About one in every 20 girls enrolled at high schools in the Tokyo metropolitan area suffers from anorexia nervosa, according to a government-funded survey.
The eating disorder, linked to stress, primarily affects adolescent females.
The Health, Labor and Welfare Ministry-funded survey, which studied subjects in comparison to a healthy growth curve of height and weight in Japanese children, also found a rise in the number of girls suffering from the disorder in recent years.
The survey was conducted by a research group led by Hisako Watanabe, a pediatric psychiatry lecturer at Keio University. A nationwide survey on the disorder is to be conducted within the year.
The survey was conducted on 219 girls who graduated from private junior high schools in fiscal years 1987, 1992 and 1997. It followed the changes in their height and weight through a three-year period until their senior high school years. Each year covered a period from April to the following March.

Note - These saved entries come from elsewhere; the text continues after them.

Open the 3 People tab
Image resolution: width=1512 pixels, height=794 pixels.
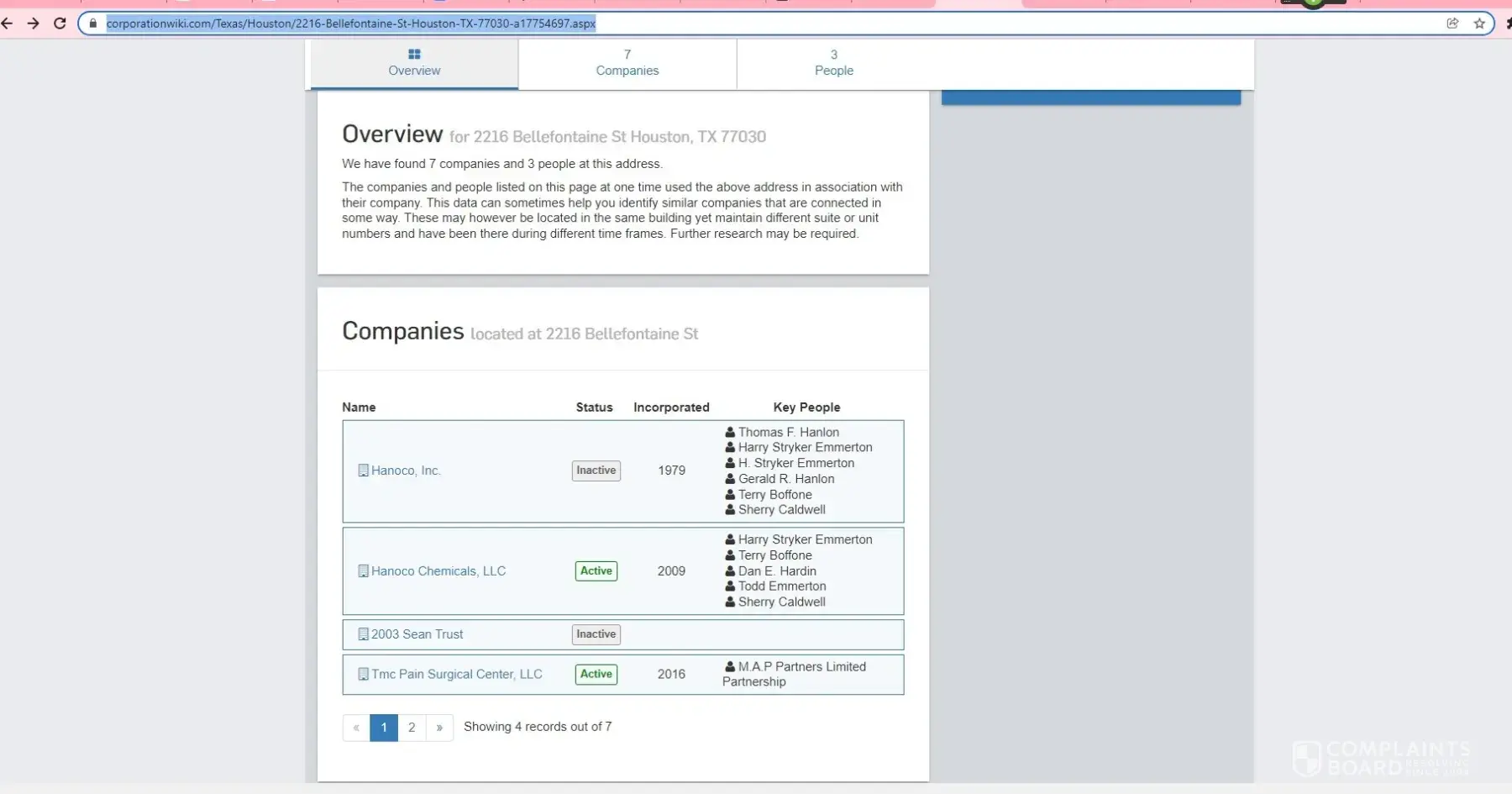click(833, 63)
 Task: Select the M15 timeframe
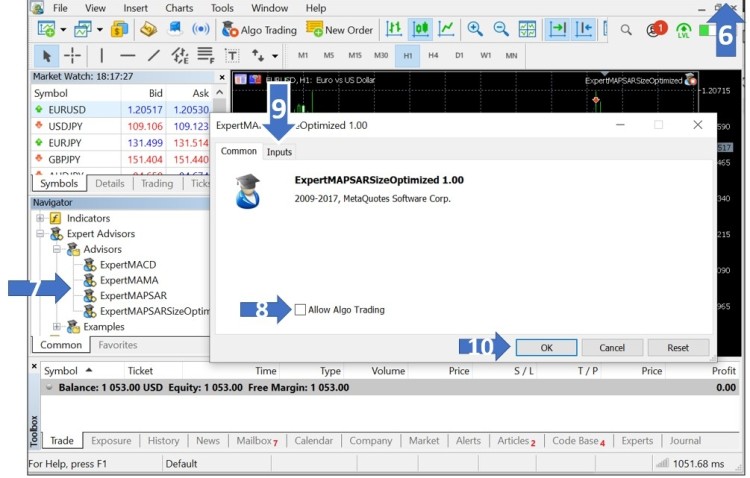point(355,56)
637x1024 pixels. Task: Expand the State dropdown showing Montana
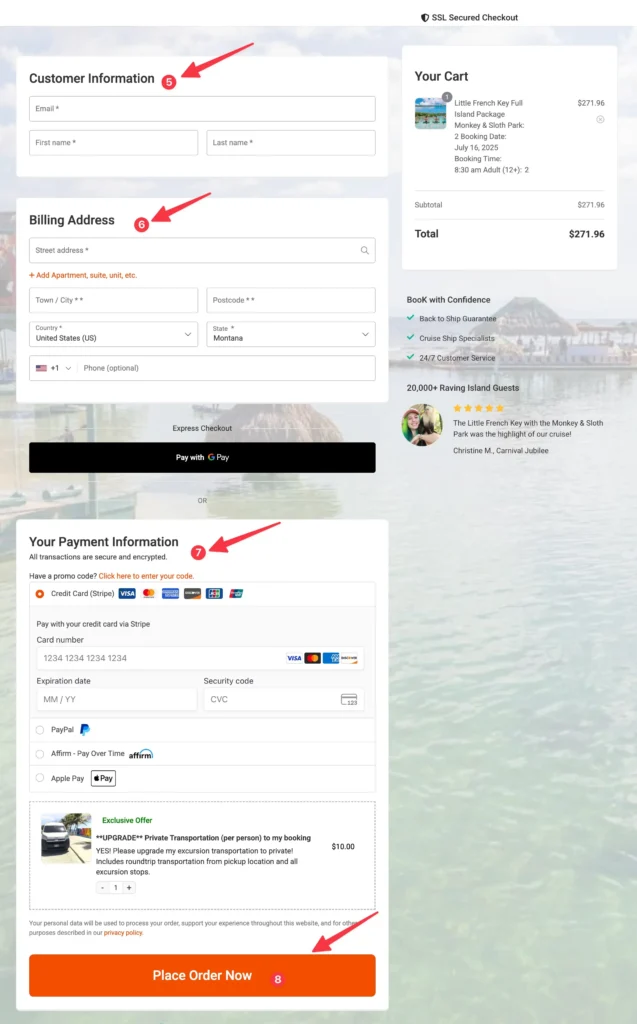[x=291, y=334]
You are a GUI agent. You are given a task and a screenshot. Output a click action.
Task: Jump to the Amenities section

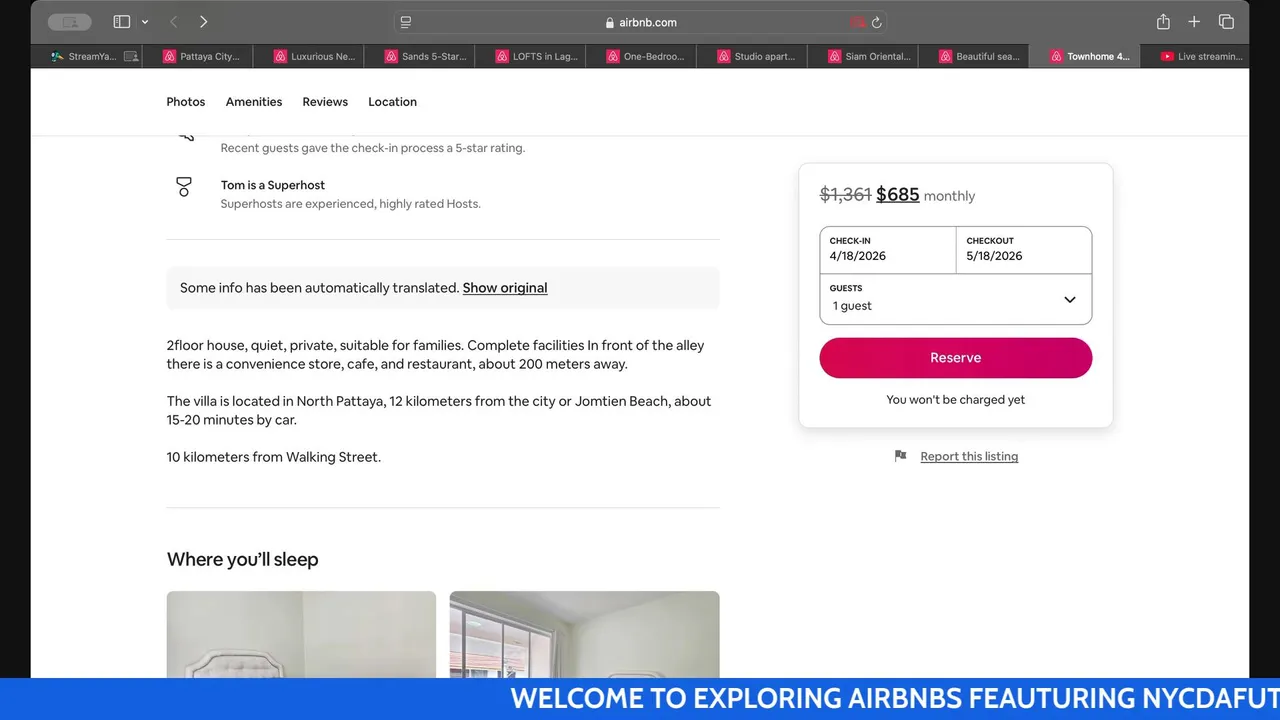(254, 102)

The survey showed that 5.6 percent of those graduating in fiscal 1987, 6.7 percent in fiscal 1992, and 5.5 percent in fiscal 1997 were diagnosed as having very low body weight.
The survey also showed that the ratio of third-year senior high school students with an unhealthy body weight compared with the fixed growth-curve standards increased dramatically, from 14.1 percent in fiscal 1987 to 26.7 percent in fiscal 1992 and 27.4 percent in fiscal 1997.
Watanabe said it is necessary to quickly diagnose the disorder, also known as neurogenic emaciation, in school medical check-ups, and that victims be given the necessary care and treatment before the illness progresses, as the long-term repercussions of the disorder include sterility and osteoporosis.
Anorexia nervosa is characterized by a misperception of body image, in which individuals often believe they are overweight even if they are extremely underweight. Many sufferers of the disease literally starve themselves, or exercise obsessively, in an effort to remain thin.
The disorder mainly occurs in female adolescents and is caused by a variety of factors, including constant media exposure to unrealistic body images, social pressure, relationship stress and academic strain.
“We want to shed light on the real situation of the disease further so that we can take measures swiftly to make teachers and other school-related people aware of it,” a health ministry official said.
The ministry aims to reduce the number of people suffering from the disease as part of its maternal and child health program.
Researchers say that about one in 100 adolescent girls suffers from this disorder, but the number has been increasing rapidly in Japan, the United States and Europe.
The disorder is unique to developed countries.